[SPARK-24610] fix reading small files via wholeTextFiles #21601

dhruve · 2018-06-20T18:41:42Z

What changes were proposed in this pull request?

The WholeTextFileInputFormat determines the maxSplitSize for the file/s being read using the wholeTextFiles method. While this works well for large files, for smaller files where the maxSplitSize is smaller than the defaults being used with configs like hive-site.xml or explicitly passed in the form of mapreduce.input.fileinputformat.split.minsize.per.node or mapreduce.input.fileinputformat.split.minsize.per.rack , it just throws up an exception.

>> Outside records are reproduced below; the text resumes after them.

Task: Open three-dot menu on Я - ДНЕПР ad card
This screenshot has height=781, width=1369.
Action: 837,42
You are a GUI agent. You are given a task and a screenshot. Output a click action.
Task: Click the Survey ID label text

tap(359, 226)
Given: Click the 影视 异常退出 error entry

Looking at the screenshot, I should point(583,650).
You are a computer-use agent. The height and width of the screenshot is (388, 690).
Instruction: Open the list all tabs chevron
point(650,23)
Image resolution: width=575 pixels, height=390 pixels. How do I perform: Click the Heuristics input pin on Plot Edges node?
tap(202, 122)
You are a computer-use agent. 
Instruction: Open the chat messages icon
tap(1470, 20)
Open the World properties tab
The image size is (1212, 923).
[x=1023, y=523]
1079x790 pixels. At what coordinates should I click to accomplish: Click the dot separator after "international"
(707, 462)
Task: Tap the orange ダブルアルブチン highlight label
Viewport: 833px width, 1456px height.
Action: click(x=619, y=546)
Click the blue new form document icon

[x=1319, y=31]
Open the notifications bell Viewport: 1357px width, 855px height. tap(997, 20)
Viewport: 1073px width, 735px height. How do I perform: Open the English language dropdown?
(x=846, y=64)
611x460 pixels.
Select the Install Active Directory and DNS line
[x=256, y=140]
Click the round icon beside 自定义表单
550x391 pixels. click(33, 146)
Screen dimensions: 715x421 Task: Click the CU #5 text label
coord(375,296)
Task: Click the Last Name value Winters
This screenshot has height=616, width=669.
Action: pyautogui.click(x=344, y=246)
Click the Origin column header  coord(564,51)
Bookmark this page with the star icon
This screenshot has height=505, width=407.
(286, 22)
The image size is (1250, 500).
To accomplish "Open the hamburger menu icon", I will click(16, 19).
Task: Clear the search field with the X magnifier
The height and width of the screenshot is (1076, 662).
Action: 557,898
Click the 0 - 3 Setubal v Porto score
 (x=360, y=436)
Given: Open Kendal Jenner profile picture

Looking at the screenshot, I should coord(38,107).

java.io.IOException: Minimum split size pernode 123456 cannot be larger than maximum split size 9962
at org.apache.hadoop.mapreduce.lib.input.CombineFileInputFormat.getSplits(CombineFileInputFormat.java:200)
at org.apache.spark.rdd.WholeTextFileRDD.getPartitions(WholeTextFileRDD.scala:50)
at org.apache.spark.rdd.RDD$$anonfun$partitions$2.apply(RDD.scala:252)
at org.apache.spark.rdd.RDD$$anonfun$partitions$2.apply(RDD.scala:250)
at scala.Option.getOrElse(Option.scala:121)
at org.apache.spark.rdd.RDD.partitions(RDD.scala:250)
at org.apache.spark.rdd.MapPartitionsRDD.getPartitions(MapPartitionsRDD.scala:35)
at org.apache.spark.rdd.RDD$$anonfun$partitions$2.apply(RDD.scala:252)
at org.apache.spark.rdd.RDD$$anonfun$partitions$2.apply(RDD.scala:250)
at scala.Option.getOrElse(Option.scala:121)
at org.apache.spark.rdd.RDD.partitions(RDD.scala:250)
at org.apache.spark.SparkContext.runJob(SparkContext.scala:2096)
at org.apache.spark.rdd.RDD.count(RDD.scala:1158)
... 48 elided
`

This change checks the maxSplitSize against the minSplitSizePerNode and minSplitSizePerRack and set them if `maxSplitSize < minSplitSizePerNode/Rack`

## How was this patch tested?
Test manually setting the conf while launching the job and added unit test.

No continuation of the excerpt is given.